[Economics] What are the advantages using Otree to progam economic experiments?

Solution 1:

One irreducible advantage of oTree over z-Tree is that you can easily reuse/imply the entire trajectories of results per entity (session/group/player) when doing repeated games. With z-Tree, it is rather complicated (not to say impossible?) to define dynamically temporal- or individual-based autocorrelated/interdependent/recursive games.

Another notable advantage is that you can also easily run (fully automated) functional tests with oTree, be them headless or not, with random numbers following the distribution(s) or mechanism(s) you like, up to the generation of the final results, which is at best complicated if I remember well with z-Tree. Moreover, keeping in mind that it is increasingly mandatory to provide (in appendix) all the screenshots of the steps of an experiment, you can easily do so with oTree, using libraries such as Selenium as soon as something changes.I remember me doing all that manually, with many zLeafs opened, which was cumbersome to say the least. Having 3 screens was not enough...

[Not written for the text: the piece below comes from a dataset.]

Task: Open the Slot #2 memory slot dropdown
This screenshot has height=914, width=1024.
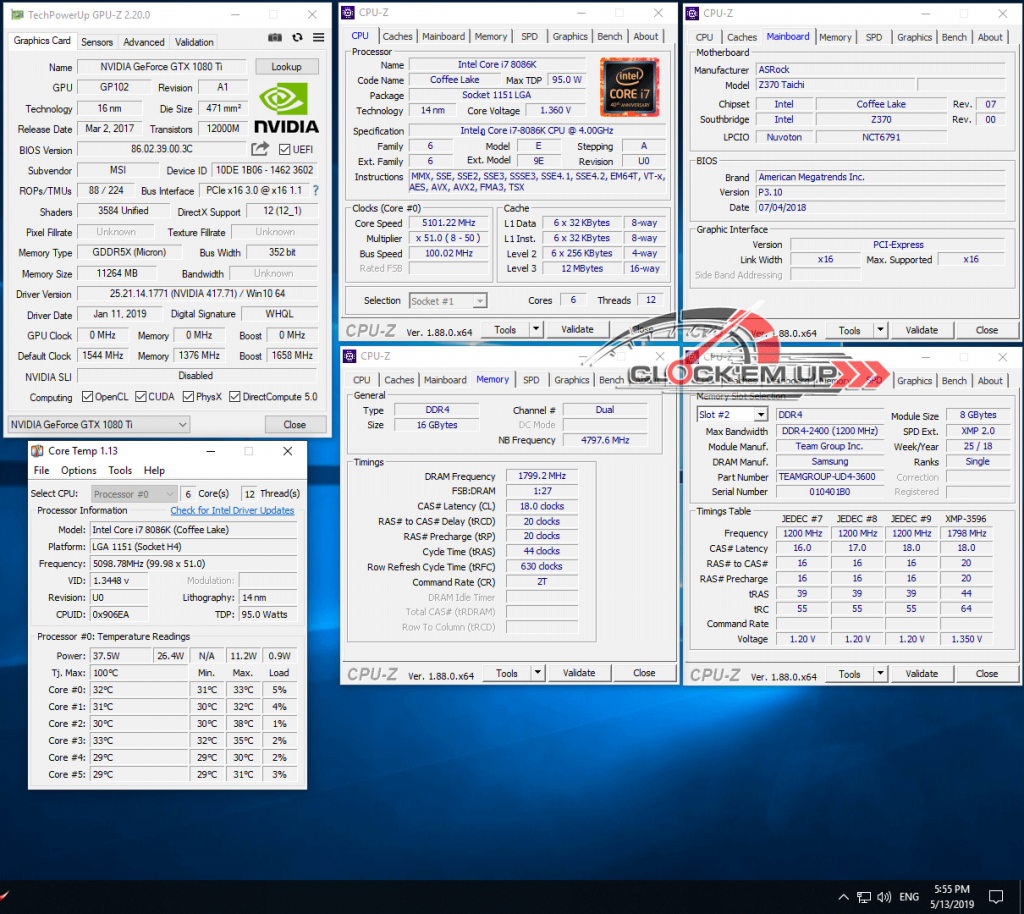Action: [732, 415]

Finally, learning oTree will strongly initiate your familiarity with a notorious web-framework, Django (not the CMS), which means that learning oTree means learning it as well. Entirely class-based and PEP8-compliant, it also means that via oTree, you will learn coding in Python the "right way". Moreover, if you wanna tweak your frontend, you will also start learning things such as CSS, HTML and even JavaScript. oTree's dividends are numerous.All that with a concrete goal in mind, which (to me) is the best manner to acquire new skills.

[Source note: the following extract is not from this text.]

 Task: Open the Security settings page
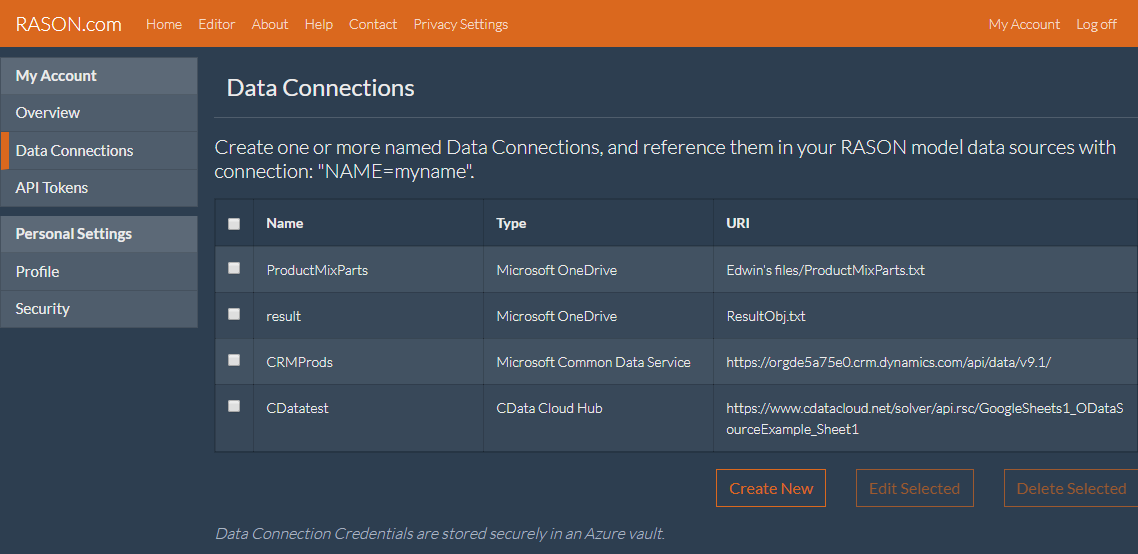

That being explained, there is now a new version of z-Tree which I do not know, i.e. z-Tree unleashed which may be far better than its ancestor.


Solution 2:

The main advantage of oTree is that it works for both offline and online experiments. In contrast, zTree must be run offline. So oTree is more flexible. Even if your current experiment will be run in the lab, you might value this flexibility if you think you might run online experiments in the future.

The main disadvantage is that oTree can be harder to learn. Though obviously, this will depend on your current level of Python experience.

Another consideration is whether you know anybody who can help you learn either zTree or oTree. Perhaps I am not a natural programmer, but I would have found learning how to use oTree by myself pretty difficult.